Nickoy’un kaşları kalktı, ama bir şey demedi. Çatıdan aşağıya doğru atlarken, boştaki eliyle pelerininin kenarındaki gizli ipini çekti, pelerin şişip hızla açılarak bir paraşüt görevi gördü, gün başlarken, evlerin arasından süzüldü, Nickoy rüzgarı yüzünde hissediyordu, hızla tek katlı evin çatısına konarken daha hızlı adımlarla koşmaya başladı.

“Benim için endişeleniyor musun?” dedi Falcon gülümsedi, ağzının kenarından kan sızarken, bakışları hiç o geceleri terör estiren şahin gibi görünmüyordu.

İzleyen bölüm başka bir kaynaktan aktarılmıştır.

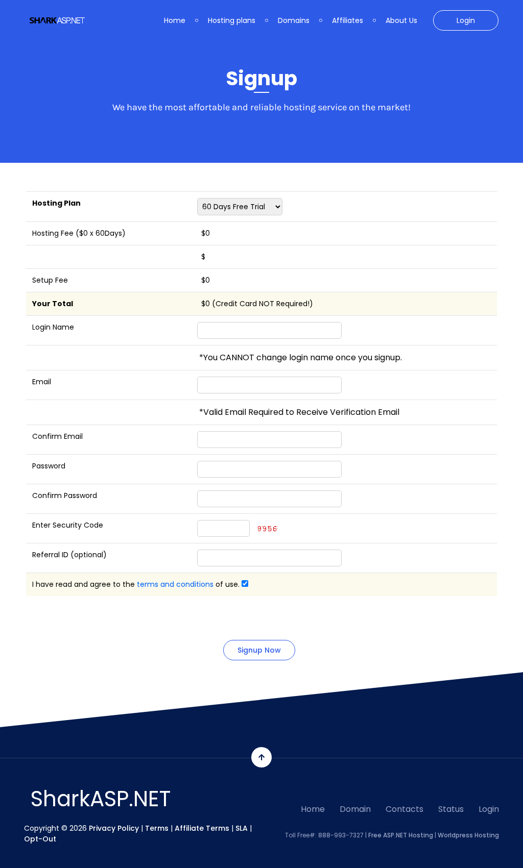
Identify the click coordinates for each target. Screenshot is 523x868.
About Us (401, 20)
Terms (157, 828)
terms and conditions (175, 584)
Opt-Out (40, 839)
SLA (241, 828)
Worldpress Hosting (468, 835)
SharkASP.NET (101, 799)
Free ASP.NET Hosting (400, 835)
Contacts (404, 809)
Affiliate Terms (202, 828)
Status (451, 809)
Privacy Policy (114, 828)
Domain (355, 809)
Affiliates (347, 20)
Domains (294, 20)
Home (174, 20)
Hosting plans (231, 20)
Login (466, 20)
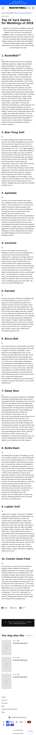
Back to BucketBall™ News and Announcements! (19, 622)
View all (29, 635)
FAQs (3, 712)
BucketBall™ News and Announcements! (18, 13)
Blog (3, 706)
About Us (4, 700)
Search (4, 697)
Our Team (4, 703)
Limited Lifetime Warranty (9, 709)
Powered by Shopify (18, 733)
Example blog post (20, 643)
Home (3, 13)
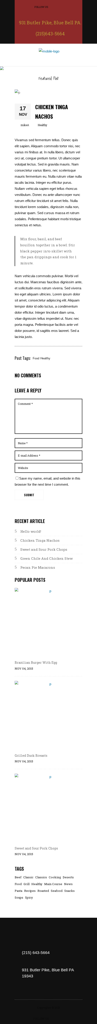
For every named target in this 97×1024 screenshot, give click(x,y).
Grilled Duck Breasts (31, 755)
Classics (41, 877)
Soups (19, 897)
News (68, 884)
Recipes (30, 891)
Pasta (18, 891)
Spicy (29, 897)
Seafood (56, 891)
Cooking (55, 877)
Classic (28, 877)
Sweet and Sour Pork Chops (43, 549)
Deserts (68, 877)
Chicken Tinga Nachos (40, 540)
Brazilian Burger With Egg (36, 662)
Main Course (53, 884)
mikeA (25, 125)
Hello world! (30, 531)
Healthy (42, 125)
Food (36, 358)
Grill (26, 884)
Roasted (43, 891)
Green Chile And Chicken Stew (46, 558)
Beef (18, 877)
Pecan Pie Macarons (37, 567)
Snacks (69, 891)
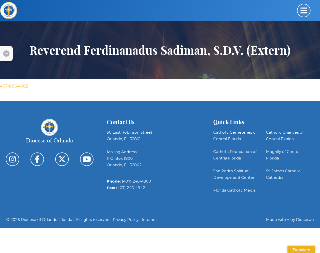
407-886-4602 (14, 86)
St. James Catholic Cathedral (283, 174)
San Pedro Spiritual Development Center (233, 174)
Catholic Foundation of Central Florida (234, 154)
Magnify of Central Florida (283, 154)
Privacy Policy (125, 219)
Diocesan (305, 219)
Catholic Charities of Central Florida (285, 135)
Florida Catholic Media (234, 190)
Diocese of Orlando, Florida (46, 219)
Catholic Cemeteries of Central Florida (235, 135)
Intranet (149, 219)
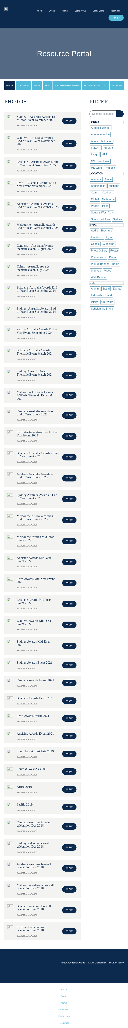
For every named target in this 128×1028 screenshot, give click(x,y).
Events (52, 11)
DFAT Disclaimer (97, 962)
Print (47, 85)
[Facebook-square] (105, 967)
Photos (9, 85)
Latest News (80, 11)
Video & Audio (23, 85)
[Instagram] (113, 967)
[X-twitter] (120, 967)
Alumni (65, 11)
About (39, 11)
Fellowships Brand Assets (96, 85)
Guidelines (117, 85)
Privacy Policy (116, 962)
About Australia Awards (73, 962)
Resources (115, 11)
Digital (37, 85)
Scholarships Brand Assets (66, 85)
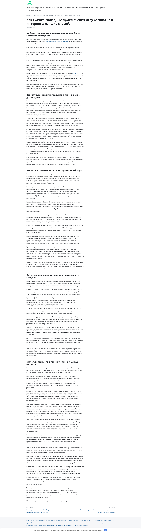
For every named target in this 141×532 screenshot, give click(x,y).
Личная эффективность (81, 525)
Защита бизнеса (69, 8)
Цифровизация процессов (64, 525)
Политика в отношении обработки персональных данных (48, 520)
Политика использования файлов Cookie (80, 520)
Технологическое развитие (54, 8)
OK (105, 530)
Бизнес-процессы (100, 8)
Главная (28, 15)
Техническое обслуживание (35, 8)
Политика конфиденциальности (104, 520)
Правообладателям (32, 523)
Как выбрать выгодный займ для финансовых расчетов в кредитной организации (95, 510)
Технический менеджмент (34, 10)
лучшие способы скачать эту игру (57, 42)
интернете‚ (76, 73)
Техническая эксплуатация (84, 8)
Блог (27, 520)
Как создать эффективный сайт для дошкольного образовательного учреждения (43, 510)
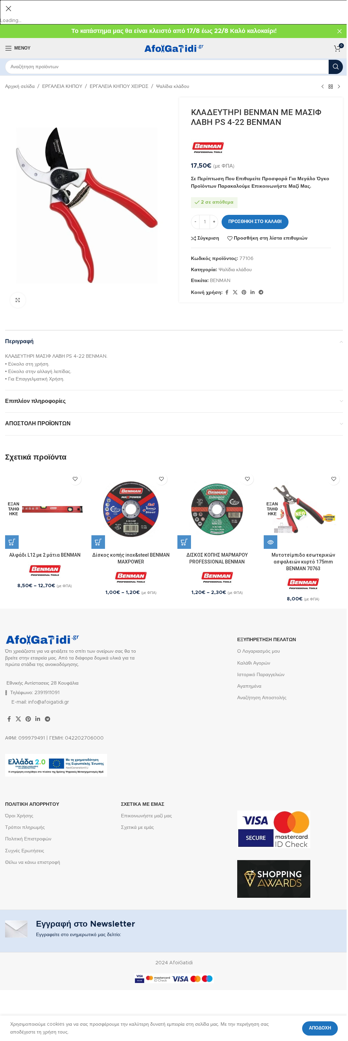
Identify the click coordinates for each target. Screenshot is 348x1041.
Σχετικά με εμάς (137, 827)
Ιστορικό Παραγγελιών (260, 674)
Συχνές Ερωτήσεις (24, 851)
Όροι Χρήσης (19, 816)
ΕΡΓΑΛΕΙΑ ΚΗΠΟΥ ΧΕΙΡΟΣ (119, 86)
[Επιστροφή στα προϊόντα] (331, 86)
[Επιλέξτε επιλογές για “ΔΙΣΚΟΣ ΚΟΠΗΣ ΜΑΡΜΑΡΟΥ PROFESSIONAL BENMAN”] (184, 542)
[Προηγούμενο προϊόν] (322, 86)
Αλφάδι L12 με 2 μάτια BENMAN (45, 555)
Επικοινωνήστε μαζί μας (146, 816)
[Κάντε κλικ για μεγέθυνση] (17, 300)
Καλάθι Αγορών (253, 663)
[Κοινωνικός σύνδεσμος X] (235, 292)
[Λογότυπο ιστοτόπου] (174, 48)
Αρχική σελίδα (20, 86)
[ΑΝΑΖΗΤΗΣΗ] (336, 67)
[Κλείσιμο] (8, 8)
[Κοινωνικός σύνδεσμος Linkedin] (252, 292)
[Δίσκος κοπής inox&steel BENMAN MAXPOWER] (131, 509)
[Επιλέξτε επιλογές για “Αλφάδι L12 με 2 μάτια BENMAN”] (12, 542)
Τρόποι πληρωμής (25, 827)
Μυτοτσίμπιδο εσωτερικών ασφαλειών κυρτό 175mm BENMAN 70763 (303, 561)
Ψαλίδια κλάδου (172, 86)
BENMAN (220, 280)
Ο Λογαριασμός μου (258, 651)
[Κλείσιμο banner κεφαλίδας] (339, 31)
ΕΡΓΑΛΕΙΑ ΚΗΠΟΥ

“Bir sözüm var.” Dedi Nickoy ciddiyetle elini ipten çekince pelerini tekrar normal hale döndü, çatılardan hızla geçerken Nickoy göz ucuyla Falcon’a baktı. “ Neler oldu?”

“Başımız büyük bir belada,” diyebildi Falcon dişlerini sıkarken, “Greece yüksek ihtimalle öldü, amacımıza ulaşamadık, konuşma fırsatı bile bulamadım. Hemen konseyi top-”

“Konuşma.” dedi Nickoy, Falcon acısına rağmen şaşkındı Nickoy hiç kendisi gibi davranmıyordu. Ozan kendini tek katlı, bir evden yeni kurulan bir çömlekçinin brandasına attı, ağırlığını öyle iyi tasarlamıştı ki, branda yırtılmadan hızla zıplayıp sokağa inebilmişti. “ Kötü şeyler, duydum havadan, sudan topraktan, ülkenin doğu tarafında bir takım söylentiler ulaşmakta. Grosierlerin bölündüğü söyleniyor, yeni bir kişinin etrafında.”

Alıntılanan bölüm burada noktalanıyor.